John Enders attended Yale, dropping out to join the military for World War I, then returned, earning his Bachelors degree and embarking on a career in real estate. This soon bored him, and he returned to university, this time at Harvard, where he studied literature and planned a new career teaching the classics.

He had another change of heart after befriending several medical students, and switched his major to bacteriology and immunology. After graduation, he remained at Harvard as a teacher and researcher for another decade and a half, until he was offered a laboratory of his own at Children's Hospital in Boston.

At the hospital Enders focused his attention on viral diseases, and developed a method for detecting antibodies to the mumps virus, a breakthrough which led to a skin test that could diagnose the disease.

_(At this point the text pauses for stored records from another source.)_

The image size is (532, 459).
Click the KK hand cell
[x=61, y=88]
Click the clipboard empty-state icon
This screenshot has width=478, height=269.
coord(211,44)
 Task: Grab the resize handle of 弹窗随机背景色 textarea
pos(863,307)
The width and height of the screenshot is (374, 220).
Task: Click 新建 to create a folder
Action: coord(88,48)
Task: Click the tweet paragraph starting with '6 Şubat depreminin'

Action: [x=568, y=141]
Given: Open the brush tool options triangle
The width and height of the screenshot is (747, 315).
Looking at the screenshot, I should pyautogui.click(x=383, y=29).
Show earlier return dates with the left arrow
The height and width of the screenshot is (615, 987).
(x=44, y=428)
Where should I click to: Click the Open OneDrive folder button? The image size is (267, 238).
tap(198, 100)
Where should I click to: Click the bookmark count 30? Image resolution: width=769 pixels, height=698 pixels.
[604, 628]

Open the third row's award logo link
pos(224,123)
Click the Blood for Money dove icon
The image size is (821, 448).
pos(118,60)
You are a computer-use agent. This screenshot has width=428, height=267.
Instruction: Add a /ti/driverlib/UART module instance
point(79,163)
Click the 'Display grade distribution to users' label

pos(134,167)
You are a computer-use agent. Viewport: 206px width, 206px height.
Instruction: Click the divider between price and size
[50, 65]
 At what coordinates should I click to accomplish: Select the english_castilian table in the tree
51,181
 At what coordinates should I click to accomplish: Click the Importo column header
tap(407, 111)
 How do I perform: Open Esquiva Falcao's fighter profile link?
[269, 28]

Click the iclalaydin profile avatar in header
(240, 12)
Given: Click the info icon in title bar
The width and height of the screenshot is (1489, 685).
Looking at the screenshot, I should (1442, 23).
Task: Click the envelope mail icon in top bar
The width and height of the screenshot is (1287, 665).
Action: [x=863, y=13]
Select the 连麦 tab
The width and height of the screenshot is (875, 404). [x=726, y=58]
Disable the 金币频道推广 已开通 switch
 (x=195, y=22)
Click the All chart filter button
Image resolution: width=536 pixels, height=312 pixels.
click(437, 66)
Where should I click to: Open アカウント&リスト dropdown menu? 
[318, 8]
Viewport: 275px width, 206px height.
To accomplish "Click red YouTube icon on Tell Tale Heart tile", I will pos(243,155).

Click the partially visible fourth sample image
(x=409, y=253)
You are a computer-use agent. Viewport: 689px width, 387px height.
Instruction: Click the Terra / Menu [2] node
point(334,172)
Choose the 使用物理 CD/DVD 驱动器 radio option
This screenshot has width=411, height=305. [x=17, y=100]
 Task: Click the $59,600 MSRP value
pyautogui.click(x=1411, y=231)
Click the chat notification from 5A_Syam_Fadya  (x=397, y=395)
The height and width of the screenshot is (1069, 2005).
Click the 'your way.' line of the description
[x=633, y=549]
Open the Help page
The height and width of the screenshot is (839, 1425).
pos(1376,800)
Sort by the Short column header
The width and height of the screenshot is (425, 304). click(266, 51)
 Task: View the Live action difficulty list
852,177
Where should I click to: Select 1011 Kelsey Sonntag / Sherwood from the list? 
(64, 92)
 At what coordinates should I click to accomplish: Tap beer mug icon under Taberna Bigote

Enders, working with Thomas H. Weller and Frederick C. Robbins, became the first to grow the poliomyelitis viruses -- polio -- in tissue cultures, an accomplishment that allowed Jonas Salk and Albert Sabin to develop vaccines against this crippling disease. For their work, Enders, Robbins, and Weller shared the 1954 Nobel Prize in Physiology or Medicine.

Enders' father was chairman of the Hartford National Bank and Trust Co. His grandfather, Thomas Enders, was hired in 1854 as the first full-time employee of Aetna Insurance, and 18 years later he was promoted to become Aetna's President.

Honors
1946: Fellow of the American Academy of Arts and Sciences
1953: Election to National Academy of Sciences
1953: Passano Award
1954: Albert Lasker Award for Basic Medical Research
1954:Nobel Prize in Physiology or Medicine
1955: Charles V. Chapin Medal
1955: Gordon Wilson Medal
1958: Election to the Polio Hall of Fame at Warm Springs, Georgia
1961: TIME Man of the Year
1962: Robert Koch Medaille, Germany
1963: Presidential Medal of Freedom, United States
1967: Foreign Member, Royal Society of London
1981: Galen Medal of the Worshipful Society of Apothecaries, London.